> _Required work_:
Aside from the pictures, the entries should be given again exactly.

(Collected data entries)
--- START ---
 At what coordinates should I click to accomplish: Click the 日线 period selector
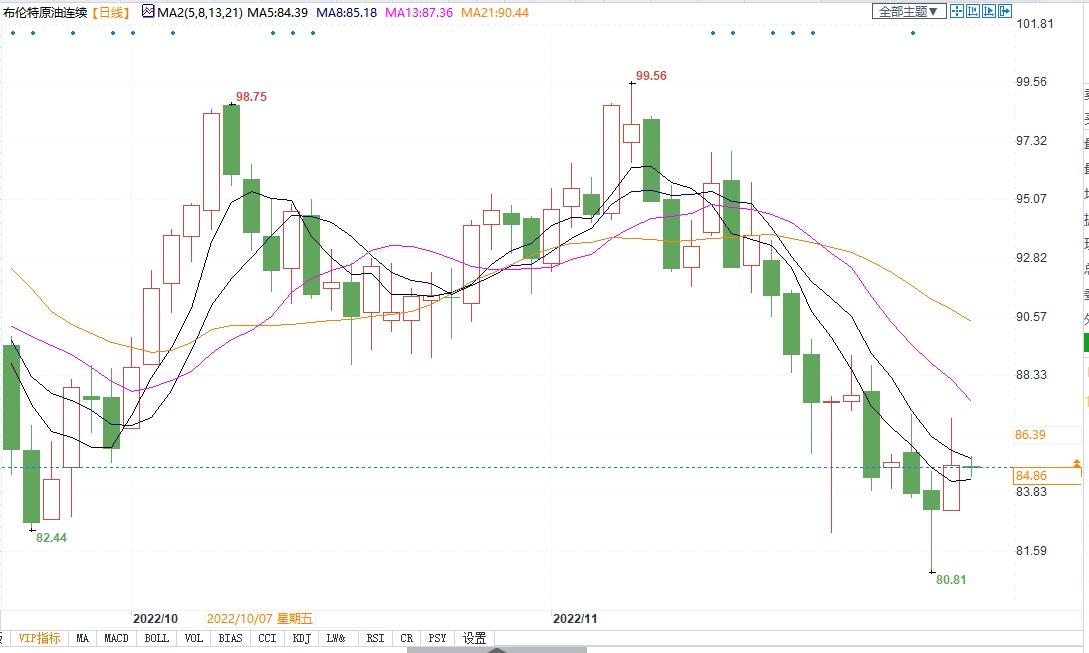112,12
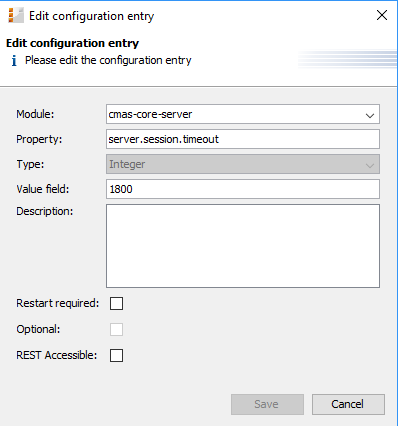
Task: Click the Restart required label
Action: tap(58, 303)
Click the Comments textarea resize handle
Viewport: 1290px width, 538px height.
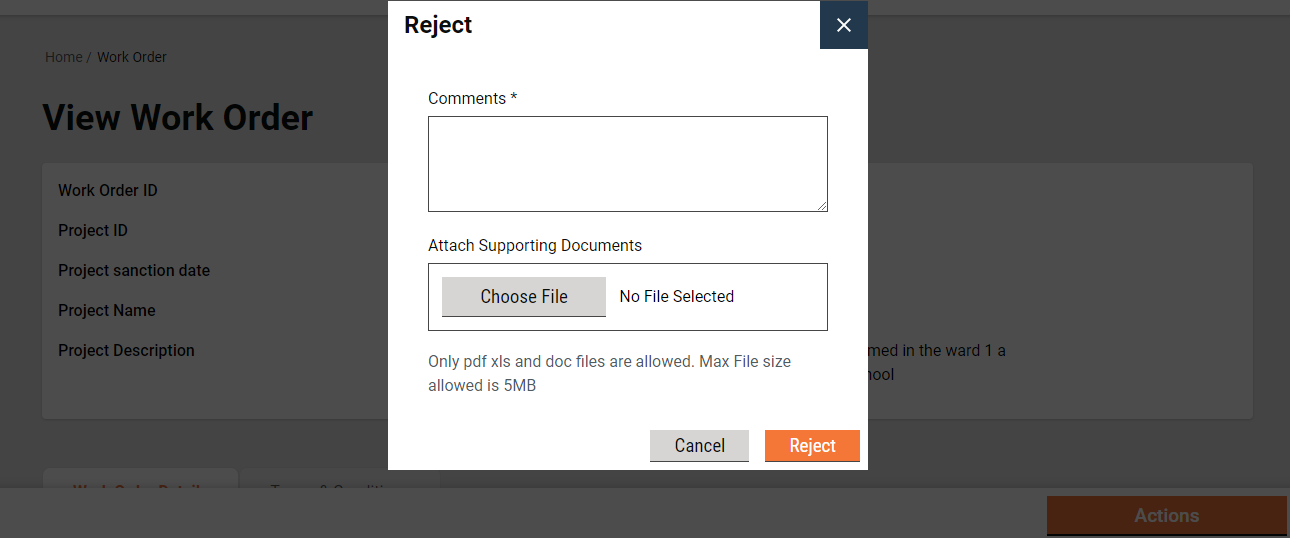tap(822, 206)
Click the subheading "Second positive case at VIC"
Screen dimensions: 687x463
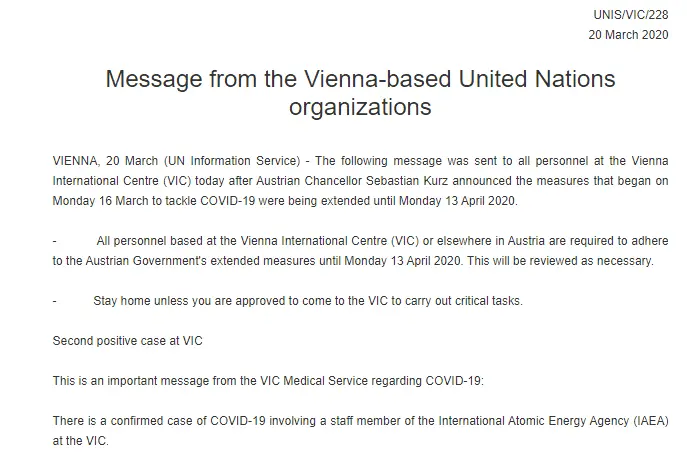click(127, 341)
--- END ---
> _Response area_:
 At what coordinates should I click to accomplish: Click the 日线 period selector
112,12
Task: Click the Restart required label
Action: tap(58, 303)
Click the Comments textarea resize handle
Viewport: 1290px width, 538px height.
tap(822, 206)
Click the subheading "Second positive case at VIC"
Screen dimensions: 687x463
click(127, 341)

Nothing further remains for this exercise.